Aim of the exercise -> How many lines in the entries below include the word "magnifier"? Respond with the number only.

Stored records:
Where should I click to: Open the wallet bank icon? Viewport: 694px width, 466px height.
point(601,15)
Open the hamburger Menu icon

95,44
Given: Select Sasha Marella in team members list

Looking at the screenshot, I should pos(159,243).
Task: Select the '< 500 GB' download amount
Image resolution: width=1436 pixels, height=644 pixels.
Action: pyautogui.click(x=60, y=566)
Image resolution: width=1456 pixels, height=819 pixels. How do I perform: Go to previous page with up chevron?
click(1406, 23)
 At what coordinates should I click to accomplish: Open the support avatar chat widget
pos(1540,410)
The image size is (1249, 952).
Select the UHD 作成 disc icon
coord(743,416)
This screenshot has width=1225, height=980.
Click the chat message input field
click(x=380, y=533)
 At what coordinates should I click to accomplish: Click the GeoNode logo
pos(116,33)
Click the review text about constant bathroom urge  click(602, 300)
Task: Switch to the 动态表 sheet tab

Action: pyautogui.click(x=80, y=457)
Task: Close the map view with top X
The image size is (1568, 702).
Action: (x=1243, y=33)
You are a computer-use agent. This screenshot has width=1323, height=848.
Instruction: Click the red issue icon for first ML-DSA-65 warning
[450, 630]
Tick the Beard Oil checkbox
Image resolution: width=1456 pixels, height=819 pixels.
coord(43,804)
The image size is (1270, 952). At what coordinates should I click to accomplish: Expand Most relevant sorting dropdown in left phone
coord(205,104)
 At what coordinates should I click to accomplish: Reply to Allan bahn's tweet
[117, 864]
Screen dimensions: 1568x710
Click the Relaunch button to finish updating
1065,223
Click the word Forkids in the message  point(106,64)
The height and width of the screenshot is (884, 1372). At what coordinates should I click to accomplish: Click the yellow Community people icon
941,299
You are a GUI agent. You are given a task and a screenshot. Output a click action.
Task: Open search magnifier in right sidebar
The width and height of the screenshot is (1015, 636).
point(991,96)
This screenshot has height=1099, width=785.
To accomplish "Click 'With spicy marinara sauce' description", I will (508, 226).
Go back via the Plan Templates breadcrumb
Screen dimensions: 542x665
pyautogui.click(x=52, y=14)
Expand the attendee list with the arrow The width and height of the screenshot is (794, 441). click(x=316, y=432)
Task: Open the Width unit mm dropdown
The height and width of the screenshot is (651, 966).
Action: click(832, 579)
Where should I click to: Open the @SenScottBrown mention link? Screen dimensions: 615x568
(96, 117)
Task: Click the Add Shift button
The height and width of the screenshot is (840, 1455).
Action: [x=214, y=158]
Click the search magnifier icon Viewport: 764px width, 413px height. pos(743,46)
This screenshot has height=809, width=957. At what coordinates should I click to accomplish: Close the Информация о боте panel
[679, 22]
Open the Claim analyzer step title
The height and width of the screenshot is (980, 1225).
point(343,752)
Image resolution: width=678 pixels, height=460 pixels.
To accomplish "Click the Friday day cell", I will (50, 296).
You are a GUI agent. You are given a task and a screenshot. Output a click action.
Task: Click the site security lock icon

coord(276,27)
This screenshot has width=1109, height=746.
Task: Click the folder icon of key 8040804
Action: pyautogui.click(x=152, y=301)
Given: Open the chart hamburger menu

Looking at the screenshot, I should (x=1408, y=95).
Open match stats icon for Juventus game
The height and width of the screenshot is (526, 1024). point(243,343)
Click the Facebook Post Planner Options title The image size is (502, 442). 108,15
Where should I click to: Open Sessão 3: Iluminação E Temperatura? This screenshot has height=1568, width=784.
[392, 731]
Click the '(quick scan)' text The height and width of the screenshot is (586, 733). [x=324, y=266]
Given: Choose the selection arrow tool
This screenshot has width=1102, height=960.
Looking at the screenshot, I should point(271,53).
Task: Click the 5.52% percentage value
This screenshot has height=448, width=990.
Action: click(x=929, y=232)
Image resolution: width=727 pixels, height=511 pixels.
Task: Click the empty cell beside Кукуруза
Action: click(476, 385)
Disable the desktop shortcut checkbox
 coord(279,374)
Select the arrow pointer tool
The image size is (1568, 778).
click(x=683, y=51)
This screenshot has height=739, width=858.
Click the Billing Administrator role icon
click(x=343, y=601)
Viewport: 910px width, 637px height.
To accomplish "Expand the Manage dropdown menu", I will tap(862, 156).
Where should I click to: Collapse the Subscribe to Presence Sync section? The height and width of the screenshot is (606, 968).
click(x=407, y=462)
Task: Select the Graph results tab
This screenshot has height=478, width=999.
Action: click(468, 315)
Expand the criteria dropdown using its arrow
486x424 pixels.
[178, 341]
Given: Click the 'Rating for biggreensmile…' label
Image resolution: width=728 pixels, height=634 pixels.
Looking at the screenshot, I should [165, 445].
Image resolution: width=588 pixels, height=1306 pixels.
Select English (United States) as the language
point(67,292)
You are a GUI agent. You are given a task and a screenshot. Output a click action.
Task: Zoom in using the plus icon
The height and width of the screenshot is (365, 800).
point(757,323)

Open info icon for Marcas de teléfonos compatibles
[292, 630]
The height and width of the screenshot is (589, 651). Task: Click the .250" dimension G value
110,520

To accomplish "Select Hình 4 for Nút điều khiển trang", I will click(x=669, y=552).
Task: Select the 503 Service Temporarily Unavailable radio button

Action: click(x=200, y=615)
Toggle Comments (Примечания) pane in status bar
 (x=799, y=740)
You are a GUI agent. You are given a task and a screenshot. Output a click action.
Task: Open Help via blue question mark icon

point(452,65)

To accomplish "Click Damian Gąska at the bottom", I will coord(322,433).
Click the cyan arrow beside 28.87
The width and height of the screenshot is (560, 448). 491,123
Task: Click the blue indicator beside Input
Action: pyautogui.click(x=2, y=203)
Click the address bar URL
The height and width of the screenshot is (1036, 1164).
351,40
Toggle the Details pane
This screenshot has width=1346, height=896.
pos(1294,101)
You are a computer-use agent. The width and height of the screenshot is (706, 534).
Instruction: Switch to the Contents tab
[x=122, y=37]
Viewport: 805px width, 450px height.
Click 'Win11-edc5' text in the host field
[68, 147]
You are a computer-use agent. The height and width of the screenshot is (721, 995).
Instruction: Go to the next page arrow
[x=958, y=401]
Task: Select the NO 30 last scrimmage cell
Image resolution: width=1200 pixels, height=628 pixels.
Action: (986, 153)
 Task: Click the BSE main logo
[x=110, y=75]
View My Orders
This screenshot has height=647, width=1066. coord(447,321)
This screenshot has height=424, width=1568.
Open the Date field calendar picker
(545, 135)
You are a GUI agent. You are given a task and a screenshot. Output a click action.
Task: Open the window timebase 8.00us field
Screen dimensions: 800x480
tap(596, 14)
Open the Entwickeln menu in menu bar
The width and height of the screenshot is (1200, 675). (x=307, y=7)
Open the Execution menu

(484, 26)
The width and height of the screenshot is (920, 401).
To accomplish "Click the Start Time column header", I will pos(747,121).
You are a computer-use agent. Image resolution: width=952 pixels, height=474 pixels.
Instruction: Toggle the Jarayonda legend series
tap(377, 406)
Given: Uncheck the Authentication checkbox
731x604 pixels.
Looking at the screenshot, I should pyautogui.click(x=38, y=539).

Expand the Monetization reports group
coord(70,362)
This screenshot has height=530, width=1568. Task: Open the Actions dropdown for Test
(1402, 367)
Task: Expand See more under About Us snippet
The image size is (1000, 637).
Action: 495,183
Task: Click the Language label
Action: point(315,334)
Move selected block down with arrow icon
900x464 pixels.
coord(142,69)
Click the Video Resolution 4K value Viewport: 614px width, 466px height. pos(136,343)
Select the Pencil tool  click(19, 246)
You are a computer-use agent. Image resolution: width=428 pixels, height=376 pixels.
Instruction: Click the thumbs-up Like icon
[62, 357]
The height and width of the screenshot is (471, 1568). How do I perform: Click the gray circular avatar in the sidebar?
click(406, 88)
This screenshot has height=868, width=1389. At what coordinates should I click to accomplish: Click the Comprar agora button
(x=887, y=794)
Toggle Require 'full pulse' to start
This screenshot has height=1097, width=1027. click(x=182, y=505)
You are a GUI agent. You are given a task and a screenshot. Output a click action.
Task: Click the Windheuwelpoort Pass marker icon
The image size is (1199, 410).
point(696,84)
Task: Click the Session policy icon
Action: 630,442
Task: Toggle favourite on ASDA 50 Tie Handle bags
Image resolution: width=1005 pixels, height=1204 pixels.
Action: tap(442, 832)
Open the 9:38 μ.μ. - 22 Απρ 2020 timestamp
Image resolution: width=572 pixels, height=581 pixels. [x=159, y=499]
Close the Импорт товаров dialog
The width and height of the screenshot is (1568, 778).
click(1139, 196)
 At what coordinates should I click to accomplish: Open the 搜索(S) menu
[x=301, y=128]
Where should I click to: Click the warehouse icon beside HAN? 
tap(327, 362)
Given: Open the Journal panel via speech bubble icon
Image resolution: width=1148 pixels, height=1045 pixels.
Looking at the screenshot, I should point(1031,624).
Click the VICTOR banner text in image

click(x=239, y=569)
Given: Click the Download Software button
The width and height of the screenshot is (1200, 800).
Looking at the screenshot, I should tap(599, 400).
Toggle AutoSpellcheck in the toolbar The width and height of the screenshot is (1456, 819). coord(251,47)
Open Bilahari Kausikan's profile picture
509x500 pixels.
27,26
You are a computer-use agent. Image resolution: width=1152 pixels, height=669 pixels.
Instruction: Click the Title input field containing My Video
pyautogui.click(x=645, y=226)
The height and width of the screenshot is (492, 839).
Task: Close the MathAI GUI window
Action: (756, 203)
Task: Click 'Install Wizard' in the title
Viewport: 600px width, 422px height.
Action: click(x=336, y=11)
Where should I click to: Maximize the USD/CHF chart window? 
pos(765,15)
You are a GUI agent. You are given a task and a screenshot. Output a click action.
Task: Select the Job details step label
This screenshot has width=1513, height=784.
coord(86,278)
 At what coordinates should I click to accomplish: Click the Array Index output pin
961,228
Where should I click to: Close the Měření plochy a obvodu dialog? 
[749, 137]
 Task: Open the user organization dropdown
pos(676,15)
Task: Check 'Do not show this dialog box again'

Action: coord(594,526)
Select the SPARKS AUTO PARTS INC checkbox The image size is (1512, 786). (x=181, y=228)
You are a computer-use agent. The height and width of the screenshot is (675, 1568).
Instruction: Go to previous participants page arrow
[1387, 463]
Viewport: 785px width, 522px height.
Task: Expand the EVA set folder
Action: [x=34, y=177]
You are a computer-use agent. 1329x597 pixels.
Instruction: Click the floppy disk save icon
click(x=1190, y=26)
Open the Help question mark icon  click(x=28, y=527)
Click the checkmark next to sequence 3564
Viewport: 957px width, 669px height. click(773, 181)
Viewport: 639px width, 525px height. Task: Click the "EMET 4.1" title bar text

Task response -> 2